▶ **THE PROBLEM**
Format the material from the line containing "The image size" up to and including the line containing "pyautogui.click(x=26, y=16)" as a numbered list, leaving out any blank lines.

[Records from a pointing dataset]
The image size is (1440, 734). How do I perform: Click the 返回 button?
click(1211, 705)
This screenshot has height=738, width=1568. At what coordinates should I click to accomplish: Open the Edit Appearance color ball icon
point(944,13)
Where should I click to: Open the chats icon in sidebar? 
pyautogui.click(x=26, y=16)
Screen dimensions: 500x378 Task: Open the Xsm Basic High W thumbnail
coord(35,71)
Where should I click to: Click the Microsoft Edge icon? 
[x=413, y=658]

--

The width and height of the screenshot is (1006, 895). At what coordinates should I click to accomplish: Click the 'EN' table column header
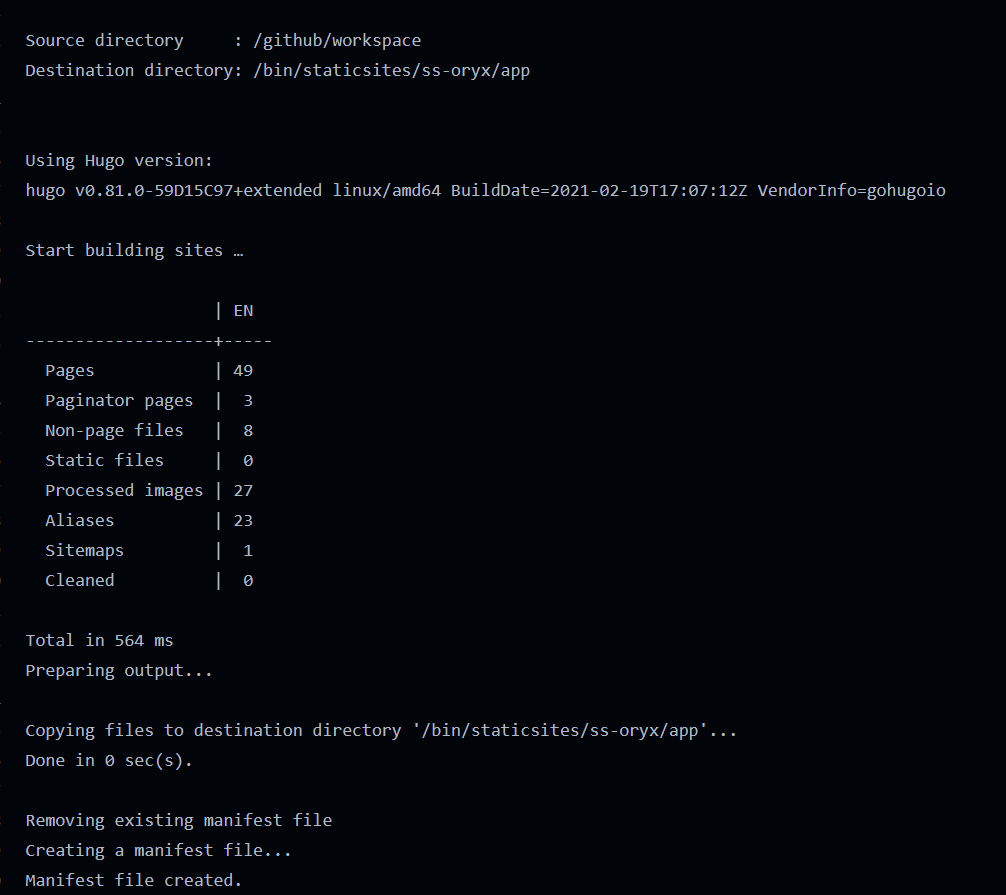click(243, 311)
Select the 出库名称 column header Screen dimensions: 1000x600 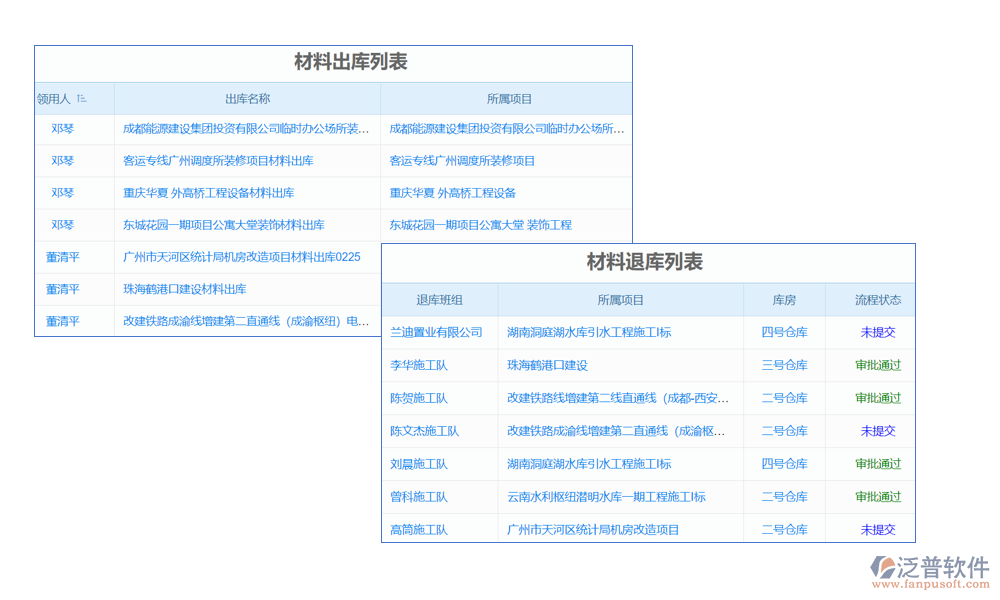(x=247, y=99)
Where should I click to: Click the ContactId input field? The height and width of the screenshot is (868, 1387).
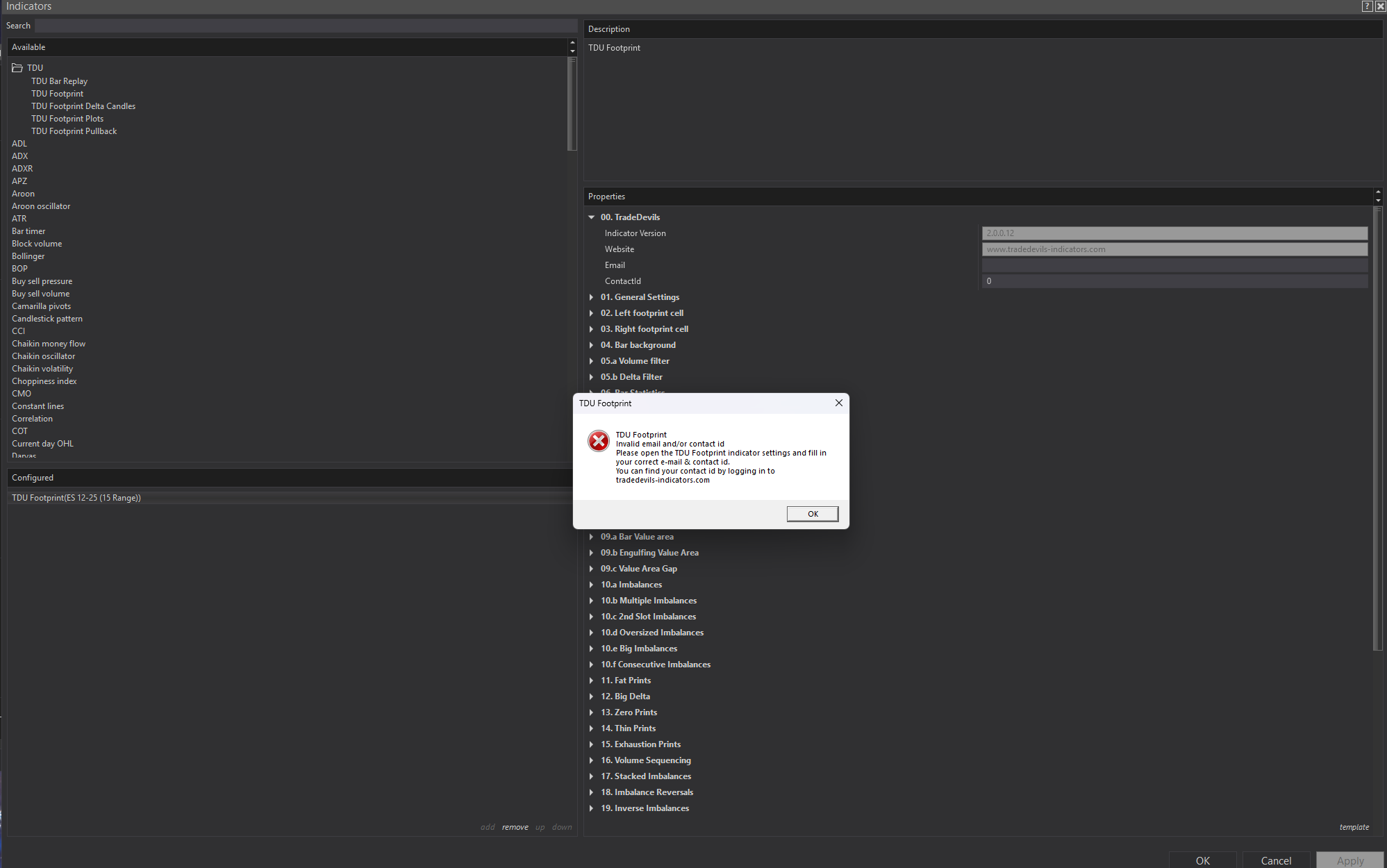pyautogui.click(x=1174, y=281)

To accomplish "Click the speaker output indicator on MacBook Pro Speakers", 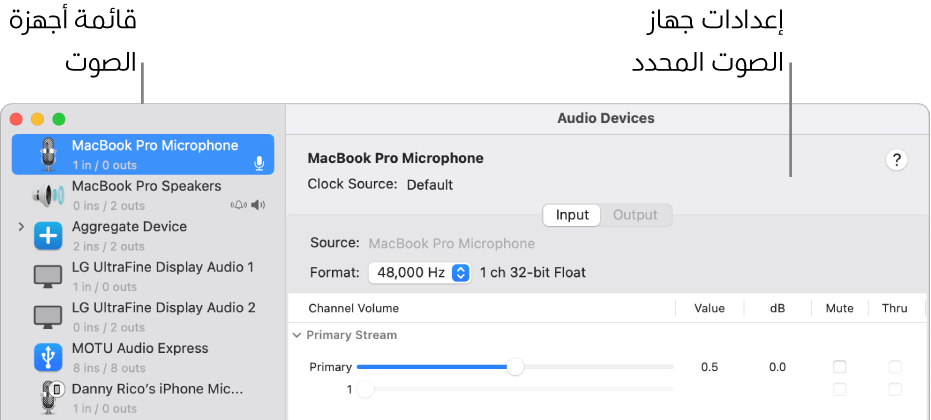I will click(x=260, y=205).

▶ **THE ANSWER**
1. The image size is (1440, 734). How do I perform: Click the 返回 button?
2. click(1211, 705)
3. This screenshot has height=738, width=1568. At what coordinates should I click to accomplish: Open the Edit Appearance color ball icon
4. point(944,13)
5. Where should I click to: Open the chats icon in sidebar? 
6. pyautogui.click(x=26, y=16)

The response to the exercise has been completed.